Distinguishing SSH and HTTPS traffic

Question

Alice is an employee of Chris, and Chris does heavy traffic monitoring via its company proxy.

Alice wishes to use a Bob's web service while preserving privacy and confidentiality. She has full control over a miner machine which is reachable from the Chris' company network.
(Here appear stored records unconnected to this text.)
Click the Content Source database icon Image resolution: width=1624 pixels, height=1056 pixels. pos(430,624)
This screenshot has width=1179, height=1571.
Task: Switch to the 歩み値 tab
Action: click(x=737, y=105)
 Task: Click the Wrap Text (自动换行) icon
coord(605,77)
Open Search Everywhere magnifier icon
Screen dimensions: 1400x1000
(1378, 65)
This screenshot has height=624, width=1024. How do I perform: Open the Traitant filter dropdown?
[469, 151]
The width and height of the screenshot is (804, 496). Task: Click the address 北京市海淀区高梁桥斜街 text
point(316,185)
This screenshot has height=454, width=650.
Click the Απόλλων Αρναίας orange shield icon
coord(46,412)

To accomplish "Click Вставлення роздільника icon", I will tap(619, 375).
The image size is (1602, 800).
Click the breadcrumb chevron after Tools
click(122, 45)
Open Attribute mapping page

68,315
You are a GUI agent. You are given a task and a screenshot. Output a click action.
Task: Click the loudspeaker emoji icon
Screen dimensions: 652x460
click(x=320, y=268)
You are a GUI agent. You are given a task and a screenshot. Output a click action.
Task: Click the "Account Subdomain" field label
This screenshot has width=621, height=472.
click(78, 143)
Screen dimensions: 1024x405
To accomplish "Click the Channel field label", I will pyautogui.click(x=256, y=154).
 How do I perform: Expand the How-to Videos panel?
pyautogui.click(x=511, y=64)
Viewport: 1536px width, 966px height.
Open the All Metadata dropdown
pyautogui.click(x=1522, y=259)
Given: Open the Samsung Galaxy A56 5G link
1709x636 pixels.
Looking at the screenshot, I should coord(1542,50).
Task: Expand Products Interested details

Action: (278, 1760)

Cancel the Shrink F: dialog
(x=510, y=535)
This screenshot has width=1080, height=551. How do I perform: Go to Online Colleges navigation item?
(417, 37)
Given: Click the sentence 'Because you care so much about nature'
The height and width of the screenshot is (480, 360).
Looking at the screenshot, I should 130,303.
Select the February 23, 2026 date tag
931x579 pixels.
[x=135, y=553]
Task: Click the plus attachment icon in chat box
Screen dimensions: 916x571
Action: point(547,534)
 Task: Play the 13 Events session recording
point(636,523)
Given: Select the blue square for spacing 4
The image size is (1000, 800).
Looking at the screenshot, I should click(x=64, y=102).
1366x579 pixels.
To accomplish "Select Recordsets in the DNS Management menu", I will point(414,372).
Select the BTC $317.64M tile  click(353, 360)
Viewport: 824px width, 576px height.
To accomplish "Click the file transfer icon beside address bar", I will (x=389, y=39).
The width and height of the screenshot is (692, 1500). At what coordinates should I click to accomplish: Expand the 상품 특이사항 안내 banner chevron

Will Chris be able to distinguish SSH SOCKS proxy traffic on port 443 from a "usual" (unremarkable and mostly ignored by Chris' monitoring systems) HTTPS over the same port and IP pair? If so, how drastic are the detectable differences? Assume arbitrary power of the monitoring systems.

Answer 1

Yes. SSH has standardized and quite distinct handshake packets, so you can very easily detect an SSH session initiation. Here is a transcription of Wireshark capture of an SSH session initiation:

Encrypted request packet len=41
Encrypted response packet len=39
Client: Key Exchange Init
Server: Key Exchange Init
Client: Diffie-Hellman Key Exchange Init
Server: New Keys
Client: New Keys
Encrypted request packet len=48
Encrypted response packet len=48

As you can see, even Wireshark can detect them with ease. Commercial DPI solutions should also be able to detect the type of traffic going in the encrypted tunnel by looking at traffic patterns - i.e. they can understand that you're tunnelling HTTP traffic and not just using the remote shell.

To avoid detection you can wrap SSH traffic into a steganographic tunnel such as obfsproxy, but in this case you're engaging in a steganographic arms race with the packet inspector and have no way of knowing if you're detected or not unless you have access to the packet inspector console.